Elle y raconte l'élaboration de L'Année dernière à Marienbad avec Alain Resnais, le tournage, à Istanbul, de L'Immortelle, le premier film de Robbe-Grillet, l'écriture de son roman Dans le labyrinthe, etc. Elle évoque, bien sûr, Jérôme Lindon, les éditions de Minuit, la guerre d'Algérie, le manifeste des 121 et nombre d'événements qui font l'actualité du temps. Comme dans tout journal intime, destiné, au départ, à rester secret (même son mari n'en a pris connaissance que récemment), elle y consigne sans précaution les aléas de sa vie sentimentale, sexuelle, et ses jugements sur ce qui l'intrigue, la choque, l'ennuie.
Elle ne ménage rien ni personne, pas même son ego.
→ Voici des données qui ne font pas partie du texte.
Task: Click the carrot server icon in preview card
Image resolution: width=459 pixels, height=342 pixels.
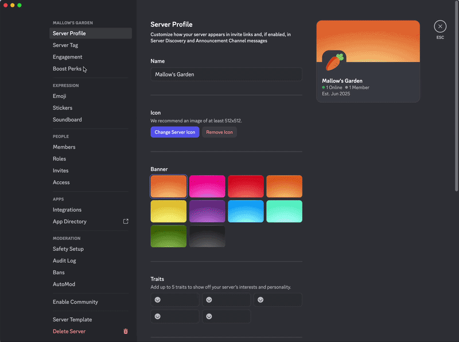Action: click(334, 61)
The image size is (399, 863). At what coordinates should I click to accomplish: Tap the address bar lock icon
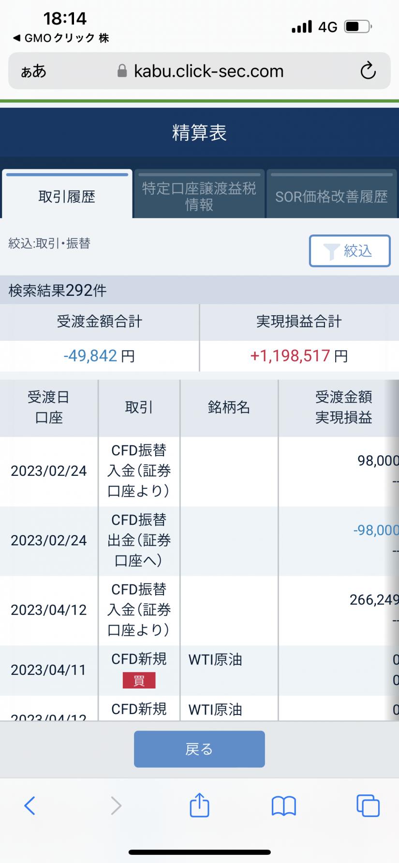click(122, 71)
Presque mariée sans le savoir pour toujours
Notre société aurait bien du mal à regarder de ce côté là pour enrichir sa nature civilisée. En effet, faire lire Catherine Robbe-Grillet sentirait plus que le souffre, on serait au bord de l'apoplexie dans ce moment hystérique où la bêtise s'auto-électrise. Et pourtant, je soutiens qu'en plus du classique rendez-vous avec le curé si vous suivez la méthode classique, il serait bon de glisser discrètement à la jeune mariée "jeune mariée" de Catherine Robbe-Grillet et cela même si en effet ça sent le souffre. Pourquoi parce qu'il sera toujours temps que la future se forge un caractère et s'assume et que par un habile jeu de miroirs, effet garanti, que la vie, les mœurs si particulières de cette écrivain interroge notre novice sur les choses du mariage et les choses plus intimes qui la regarde. De cette institution, lucide et à l'écoute d'elle même et malgré son affection particulière, elle n'en fera jamais une geôle sinistre et stérile. Le lettré pourra aussi y puiser le journal d'une époque, d'un milieu artistique et éditoriale.